Catalina de Medici (1593-1629) fue hija de Fernando I de Médici, hijo éste de una española, Leonor de Toledo. Y el pintor manierista Bronzino retrataría ya a la abuela española de Catalina en el año 1543, casi cien años antes de que Casini retratase a la nieta. Una obra maestra del Arte manierista fue el retrato de Leonor de Toledo, donde Bronzino consiguió destacar la figura noble y bella de la dama española con los rasgos de su estilo manierista. En el retrato de Leonor todo es esplendoroso, menos su mirada. Justo lo contrario que en el de su nieta:  en el retrato de Catalina nada es tan esplendoroso como su mirada... Pero, hay algo más que diferencian a ambos retratos. En el caso de Domenico -un mediocre pintor barroco- fue un retrato de cuerpo entero y un fondo magistral; en el caso de Bronzino -un genio y maestro manierista- fue un retrato de medio cuerpo y fondo neutro. Es una obra maestra la de Bronzino, por supuesto, pero ¿por qué no lo es, o no lo es tanto, la obra de Casini? La obra lo es, aunque desconocida por la propaganda tan azarosa del Arte a veces; el pintor no destacaría frente a Bronzino, cuya extensa y elogiosa obra es mucho más destacada y conocida. ¿Será también, por ejemplo, que el misterio, el sutil gesto indescifrable de la mirada, fue mucho más valorable que el natural gesto de un semblante sin secreto? 

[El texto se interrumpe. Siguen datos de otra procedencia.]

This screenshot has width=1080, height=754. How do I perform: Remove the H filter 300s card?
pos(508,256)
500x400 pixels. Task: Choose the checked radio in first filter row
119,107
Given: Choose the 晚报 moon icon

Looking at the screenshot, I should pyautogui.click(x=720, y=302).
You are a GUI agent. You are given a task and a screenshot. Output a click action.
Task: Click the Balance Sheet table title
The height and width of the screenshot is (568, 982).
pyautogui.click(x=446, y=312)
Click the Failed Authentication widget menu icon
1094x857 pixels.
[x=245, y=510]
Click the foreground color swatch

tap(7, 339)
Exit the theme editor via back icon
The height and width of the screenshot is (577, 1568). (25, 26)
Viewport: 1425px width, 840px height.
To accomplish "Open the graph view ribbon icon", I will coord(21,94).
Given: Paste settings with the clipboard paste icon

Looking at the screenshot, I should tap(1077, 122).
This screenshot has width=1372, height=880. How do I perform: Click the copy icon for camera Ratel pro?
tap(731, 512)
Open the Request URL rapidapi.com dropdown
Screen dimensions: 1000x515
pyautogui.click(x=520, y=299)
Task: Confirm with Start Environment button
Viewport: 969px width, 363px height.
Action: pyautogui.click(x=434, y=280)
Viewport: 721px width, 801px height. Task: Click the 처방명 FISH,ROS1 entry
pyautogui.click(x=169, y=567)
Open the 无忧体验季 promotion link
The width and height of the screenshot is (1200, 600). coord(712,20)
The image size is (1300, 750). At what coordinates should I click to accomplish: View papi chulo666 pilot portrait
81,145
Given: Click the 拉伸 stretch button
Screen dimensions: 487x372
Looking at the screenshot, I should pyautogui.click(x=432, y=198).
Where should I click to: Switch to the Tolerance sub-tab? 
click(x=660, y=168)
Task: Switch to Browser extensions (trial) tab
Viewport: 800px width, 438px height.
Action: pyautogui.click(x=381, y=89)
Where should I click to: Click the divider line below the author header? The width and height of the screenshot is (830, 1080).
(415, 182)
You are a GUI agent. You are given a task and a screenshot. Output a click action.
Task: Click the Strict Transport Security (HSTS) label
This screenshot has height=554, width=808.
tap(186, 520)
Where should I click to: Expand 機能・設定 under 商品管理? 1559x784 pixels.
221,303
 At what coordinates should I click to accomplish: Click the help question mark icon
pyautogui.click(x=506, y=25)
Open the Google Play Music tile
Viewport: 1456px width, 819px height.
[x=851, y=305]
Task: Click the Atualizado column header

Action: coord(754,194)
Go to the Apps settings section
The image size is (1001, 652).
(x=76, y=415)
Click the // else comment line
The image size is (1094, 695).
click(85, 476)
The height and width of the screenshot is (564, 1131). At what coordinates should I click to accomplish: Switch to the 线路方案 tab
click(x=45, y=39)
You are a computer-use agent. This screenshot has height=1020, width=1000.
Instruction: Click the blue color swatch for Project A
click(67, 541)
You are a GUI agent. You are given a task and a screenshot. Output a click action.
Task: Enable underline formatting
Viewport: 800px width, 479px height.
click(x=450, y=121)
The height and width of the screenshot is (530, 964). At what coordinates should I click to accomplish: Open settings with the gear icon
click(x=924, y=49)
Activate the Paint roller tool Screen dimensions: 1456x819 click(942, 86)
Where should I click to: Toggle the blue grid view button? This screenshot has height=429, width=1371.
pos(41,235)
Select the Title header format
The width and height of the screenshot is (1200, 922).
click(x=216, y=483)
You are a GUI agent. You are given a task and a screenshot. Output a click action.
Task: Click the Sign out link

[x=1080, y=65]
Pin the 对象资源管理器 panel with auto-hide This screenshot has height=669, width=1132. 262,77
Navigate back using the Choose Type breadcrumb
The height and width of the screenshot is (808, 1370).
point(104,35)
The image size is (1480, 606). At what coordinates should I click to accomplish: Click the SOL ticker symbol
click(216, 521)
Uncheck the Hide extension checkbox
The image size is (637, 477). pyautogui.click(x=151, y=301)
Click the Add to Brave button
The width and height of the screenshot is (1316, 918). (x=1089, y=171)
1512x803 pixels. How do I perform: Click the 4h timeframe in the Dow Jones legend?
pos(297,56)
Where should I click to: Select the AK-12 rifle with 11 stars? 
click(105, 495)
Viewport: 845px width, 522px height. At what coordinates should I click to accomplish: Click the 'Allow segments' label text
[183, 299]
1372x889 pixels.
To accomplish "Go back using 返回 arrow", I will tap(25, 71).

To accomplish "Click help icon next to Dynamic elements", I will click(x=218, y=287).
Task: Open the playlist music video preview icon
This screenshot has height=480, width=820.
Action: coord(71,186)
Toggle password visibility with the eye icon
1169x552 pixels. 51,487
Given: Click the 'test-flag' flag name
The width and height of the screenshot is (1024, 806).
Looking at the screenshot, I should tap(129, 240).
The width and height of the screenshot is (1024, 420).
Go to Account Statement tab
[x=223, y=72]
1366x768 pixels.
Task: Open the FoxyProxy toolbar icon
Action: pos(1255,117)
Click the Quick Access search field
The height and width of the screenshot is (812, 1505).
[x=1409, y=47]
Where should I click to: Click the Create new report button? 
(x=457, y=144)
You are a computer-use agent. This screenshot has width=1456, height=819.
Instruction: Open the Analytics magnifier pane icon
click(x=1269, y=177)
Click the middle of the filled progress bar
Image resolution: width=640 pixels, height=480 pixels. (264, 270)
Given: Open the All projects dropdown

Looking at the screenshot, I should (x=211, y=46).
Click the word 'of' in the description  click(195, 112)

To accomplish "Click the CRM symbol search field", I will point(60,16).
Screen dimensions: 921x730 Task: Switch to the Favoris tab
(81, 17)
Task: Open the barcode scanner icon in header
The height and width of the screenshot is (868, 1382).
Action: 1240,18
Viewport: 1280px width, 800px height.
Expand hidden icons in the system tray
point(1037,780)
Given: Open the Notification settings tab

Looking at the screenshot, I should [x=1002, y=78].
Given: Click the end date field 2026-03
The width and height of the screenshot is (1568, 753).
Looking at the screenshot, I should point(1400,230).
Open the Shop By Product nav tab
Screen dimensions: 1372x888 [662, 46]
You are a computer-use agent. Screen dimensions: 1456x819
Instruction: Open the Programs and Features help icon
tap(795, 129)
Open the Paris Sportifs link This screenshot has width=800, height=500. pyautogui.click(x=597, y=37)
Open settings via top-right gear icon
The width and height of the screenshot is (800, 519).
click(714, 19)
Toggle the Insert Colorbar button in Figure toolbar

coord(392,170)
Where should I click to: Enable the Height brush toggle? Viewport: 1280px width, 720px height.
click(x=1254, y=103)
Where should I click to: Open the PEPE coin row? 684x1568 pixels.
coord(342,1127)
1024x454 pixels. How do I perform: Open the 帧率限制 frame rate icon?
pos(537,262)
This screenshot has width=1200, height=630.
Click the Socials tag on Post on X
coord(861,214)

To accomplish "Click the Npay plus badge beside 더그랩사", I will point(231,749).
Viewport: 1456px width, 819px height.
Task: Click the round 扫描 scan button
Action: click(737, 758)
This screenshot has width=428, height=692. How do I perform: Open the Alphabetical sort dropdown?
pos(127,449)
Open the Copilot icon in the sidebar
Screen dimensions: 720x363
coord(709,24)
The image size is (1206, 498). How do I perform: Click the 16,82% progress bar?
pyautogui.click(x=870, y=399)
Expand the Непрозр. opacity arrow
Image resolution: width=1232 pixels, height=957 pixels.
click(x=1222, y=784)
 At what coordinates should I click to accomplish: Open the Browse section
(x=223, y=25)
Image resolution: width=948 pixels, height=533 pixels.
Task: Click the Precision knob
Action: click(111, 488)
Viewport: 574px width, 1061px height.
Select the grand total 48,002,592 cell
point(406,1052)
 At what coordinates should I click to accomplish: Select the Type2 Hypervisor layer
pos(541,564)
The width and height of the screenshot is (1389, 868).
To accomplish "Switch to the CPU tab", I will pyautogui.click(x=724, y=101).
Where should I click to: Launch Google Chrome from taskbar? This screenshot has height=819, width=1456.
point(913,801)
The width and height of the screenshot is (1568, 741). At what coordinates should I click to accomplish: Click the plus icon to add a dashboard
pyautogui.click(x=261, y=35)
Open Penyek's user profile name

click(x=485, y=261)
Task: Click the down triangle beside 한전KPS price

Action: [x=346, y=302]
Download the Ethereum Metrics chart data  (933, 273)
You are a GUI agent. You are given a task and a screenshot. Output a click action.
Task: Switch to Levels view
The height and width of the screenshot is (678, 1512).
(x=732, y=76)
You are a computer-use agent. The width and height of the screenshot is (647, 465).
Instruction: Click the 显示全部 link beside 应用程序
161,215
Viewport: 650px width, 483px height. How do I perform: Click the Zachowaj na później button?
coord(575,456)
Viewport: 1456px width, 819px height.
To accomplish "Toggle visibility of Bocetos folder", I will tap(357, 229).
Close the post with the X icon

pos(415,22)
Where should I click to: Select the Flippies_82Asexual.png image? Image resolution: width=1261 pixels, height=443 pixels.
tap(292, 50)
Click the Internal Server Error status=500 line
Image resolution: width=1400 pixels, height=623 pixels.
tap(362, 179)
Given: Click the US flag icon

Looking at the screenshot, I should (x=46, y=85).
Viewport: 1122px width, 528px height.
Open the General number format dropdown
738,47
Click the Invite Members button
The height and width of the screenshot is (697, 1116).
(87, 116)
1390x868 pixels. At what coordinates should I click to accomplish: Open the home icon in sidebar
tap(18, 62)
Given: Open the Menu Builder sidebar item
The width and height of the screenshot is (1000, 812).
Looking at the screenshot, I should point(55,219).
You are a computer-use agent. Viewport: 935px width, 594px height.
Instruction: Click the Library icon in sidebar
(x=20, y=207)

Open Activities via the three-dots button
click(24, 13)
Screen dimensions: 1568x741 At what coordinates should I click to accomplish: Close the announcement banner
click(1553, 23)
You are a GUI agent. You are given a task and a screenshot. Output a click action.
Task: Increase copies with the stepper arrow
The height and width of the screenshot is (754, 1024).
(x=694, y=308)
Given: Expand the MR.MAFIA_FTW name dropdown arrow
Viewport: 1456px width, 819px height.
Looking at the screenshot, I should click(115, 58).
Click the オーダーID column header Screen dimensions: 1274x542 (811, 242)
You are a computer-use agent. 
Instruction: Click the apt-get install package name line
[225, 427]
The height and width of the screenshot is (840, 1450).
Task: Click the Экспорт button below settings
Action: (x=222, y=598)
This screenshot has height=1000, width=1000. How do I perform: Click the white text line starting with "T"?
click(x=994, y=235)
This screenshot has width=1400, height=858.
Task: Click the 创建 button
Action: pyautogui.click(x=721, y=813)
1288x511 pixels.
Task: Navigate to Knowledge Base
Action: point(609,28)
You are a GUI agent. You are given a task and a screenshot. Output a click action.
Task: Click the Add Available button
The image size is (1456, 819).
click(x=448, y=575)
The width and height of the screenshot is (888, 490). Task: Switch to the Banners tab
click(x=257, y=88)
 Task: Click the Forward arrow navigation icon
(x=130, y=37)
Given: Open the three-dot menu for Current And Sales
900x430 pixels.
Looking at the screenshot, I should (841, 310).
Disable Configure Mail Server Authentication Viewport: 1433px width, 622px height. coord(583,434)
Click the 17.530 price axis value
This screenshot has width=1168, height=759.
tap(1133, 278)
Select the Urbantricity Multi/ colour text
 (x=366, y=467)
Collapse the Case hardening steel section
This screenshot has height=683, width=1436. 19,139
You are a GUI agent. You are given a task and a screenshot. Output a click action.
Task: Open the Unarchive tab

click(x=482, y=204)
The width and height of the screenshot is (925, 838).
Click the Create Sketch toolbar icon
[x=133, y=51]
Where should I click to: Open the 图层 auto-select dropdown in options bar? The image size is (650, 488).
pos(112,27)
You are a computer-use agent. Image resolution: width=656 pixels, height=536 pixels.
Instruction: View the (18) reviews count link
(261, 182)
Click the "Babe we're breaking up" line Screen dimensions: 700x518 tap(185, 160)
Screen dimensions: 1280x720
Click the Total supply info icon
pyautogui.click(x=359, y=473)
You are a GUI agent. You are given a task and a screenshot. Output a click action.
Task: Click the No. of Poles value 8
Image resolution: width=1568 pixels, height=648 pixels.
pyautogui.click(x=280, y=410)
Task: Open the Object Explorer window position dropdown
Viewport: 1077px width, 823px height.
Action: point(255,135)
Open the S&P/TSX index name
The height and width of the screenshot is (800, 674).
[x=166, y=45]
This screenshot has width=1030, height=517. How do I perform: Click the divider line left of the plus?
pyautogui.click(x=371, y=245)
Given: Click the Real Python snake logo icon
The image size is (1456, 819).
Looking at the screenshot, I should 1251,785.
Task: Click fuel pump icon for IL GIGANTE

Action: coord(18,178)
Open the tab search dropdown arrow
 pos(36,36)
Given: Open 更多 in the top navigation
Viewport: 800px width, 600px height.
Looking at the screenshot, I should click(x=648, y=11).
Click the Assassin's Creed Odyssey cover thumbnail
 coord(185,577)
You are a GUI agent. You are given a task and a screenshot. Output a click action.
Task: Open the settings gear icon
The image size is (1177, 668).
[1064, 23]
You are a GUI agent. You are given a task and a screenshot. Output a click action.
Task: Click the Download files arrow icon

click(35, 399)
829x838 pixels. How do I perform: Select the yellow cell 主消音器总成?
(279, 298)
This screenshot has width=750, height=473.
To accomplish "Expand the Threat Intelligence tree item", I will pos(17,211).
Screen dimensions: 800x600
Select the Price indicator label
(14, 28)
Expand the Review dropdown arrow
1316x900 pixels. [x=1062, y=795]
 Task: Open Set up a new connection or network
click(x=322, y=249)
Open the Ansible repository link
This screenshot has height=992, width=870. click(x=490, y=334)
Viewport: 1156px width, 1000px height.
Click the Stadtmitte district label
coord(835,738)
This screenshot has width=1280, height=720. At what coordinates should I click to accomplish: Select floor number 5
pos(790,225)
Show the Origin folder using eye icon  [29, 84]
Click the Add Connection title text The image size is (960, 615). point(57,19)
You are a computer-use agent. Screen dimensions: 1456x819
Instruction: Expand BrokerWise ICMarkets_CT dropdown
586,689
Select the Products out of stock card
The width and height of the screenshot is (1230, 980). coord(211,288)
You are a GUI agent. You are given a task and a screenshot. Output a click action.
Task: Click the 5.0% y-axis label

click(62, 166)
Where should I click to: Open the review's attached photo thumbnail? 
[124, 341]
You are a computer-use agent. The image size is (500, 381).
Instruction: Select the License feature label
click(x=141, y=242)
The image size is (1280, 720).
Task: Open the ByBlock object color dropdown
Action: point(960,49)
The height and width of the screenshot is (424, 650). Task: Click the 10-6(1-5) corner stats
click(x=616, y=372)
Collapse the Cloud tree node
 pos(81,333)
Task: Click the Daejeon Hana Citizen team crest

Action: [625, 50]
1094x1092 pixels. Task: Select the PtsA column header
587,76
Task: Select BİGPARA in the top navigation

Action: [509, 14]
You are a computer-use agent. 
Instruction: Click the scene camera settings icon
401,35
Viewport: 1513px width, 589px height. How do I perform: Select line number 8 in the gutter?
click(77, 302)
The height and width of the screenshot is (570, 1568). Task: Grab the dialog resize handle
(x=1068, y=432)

Sin embargo, la obra de Domenico Casini es extraordinaria. Como sucede casi siempre en el Arte, lo importante es la obra concreta no el autor ni su carrera. Y en este retrato consigue el pintor florentino una genial obra desconocida. La composición es sublime: la figura de Catalina es tan equilibrada y sobria que sus brazos forman una hierática simbología de la mejor belleza postural. Como su abuela Leonor, su mano derecha está situada sobre su talle de un modo característico. El pintor conocería la obra manierista de su maestro y, tal vez por el linaje familiar, quiso recrear el gesto tan hispano de su mano, un rasgo que El Greco plasmaría genialmente ya en su obra Caballero de la mano en el pecho. Además, el fondo de la obra de Domenico Casini es muy acertado plástica y artísticamente. La cortina plisada y el mantel rojos ofrecen un contraste dominante, efectivo y sensible frente al personaje vestido de negro. Sin embargo, obviemos todo esto, miremos solo el rostro y la mirada de la mujer del siglo XVII fallecida a los treinta y cinco años de viruela. ¿No es ese gesto y su mirada diferentes ya para un retrato tan sobrio de la primera mitad de ese siglo recargado? A diferencia de su abuela, que tuvo once hijos, Catalina no tuvo descendencia y quedaría viuda de Fernando Gonzaga, duque de Mantua, dos años antes de fallecer ella y posar para el retrato. ¿Cómo es posible que el pintor no reflejase entonces ninguna emoción displicente en su mirada con la vida tan poco afortunada que ella tuviese? La única reseña que se tiene del final de la vida de esta mujer es que acabaría teniendo una gran piedad... Posiblemente fuese este un motivo suficiente para tener la modelo esa mirada tan convincente. Una expresión por entonces quizá tan apropiada para una época barroca -a diferencia de la renacentista- tan mística, tan desprendida o espiritualmente tan autosuficiente.

(Óleo Retrato de Catalina de Medici, 1629, Domenico Casini, Museo de Historia del Arte de Viena; Cuadro Eleonor de Toledo, 1543, de El Bronzino, Galería Nacional de Praga.)